WHAT THE TASK REQUIRES: Leaving out every line before the one with "Click the red", write out the rest of the records below exactly.

SUPPLIED RECORDS:
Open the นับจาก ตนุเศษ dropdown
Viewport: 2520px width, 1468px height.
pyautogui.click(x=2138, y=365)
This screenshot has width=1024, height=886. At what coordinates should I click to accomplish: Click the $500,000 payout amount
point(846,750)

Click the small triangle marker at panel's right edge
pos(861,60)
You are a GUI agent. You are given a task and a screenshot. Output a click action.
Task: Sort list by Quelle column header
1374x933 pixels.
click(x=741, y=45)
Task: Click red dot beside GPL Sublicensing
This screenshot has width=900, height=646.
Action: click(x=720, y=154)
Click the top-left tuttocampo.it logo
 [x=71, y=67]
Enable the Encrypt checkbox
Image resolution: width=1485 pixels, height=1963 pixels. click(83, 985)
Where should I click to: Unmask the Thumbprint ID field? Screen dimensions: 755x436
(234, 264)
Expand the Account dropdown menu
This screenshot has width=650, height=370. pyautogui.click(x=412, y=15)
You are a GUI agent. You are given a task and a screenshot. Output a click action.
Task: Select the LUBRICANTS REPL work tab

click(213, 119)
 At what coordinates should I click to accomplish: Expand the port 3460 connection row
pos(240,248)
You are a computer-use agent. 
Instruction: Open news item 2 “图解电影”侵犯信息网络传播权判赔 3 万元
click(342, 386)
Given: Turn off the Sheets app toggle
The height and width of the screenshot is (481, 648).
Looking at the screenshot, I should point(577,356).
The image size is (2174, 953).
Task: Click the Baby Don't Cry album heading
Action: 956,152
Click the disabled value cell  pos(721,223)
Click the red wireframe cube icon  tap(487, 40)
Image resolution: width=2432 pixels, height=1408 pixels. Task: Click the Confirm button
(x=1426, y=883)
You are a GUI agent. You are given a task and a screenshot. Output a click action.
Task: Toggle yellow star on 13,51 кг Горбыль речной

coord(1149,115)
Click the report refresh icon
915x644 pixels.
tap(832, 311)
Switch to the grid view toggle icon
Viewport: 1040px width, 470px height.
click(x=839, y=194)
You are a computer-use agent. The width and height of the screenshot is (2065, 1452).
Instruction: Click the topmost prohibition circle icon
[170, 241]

RESPONSE AREA:
Click the red wireframe cube icon  tap(487, 40)
Image resolution: width=2432 pixels, height=1408 pixels. Task: Click the Confirm button
(x=1426, y=883)
You are a GUI agent. You are given a task and a screenshot. Output a click action.
Task: Toggle yellow star on 13,51 кг Горбыль речной

coord(1149,115)
Click the report refresh icon
915x644 pixels.
tap(832, 311)
Switch to the grid view toggle icon
Viewport: 1040px width, 470px height.
click(x=839, y=194)
You are a computer-use agent. The width and height of the screenshot is (2065, 1452).
Instruction: Click the topmost prohibition circle icon
[170, 241]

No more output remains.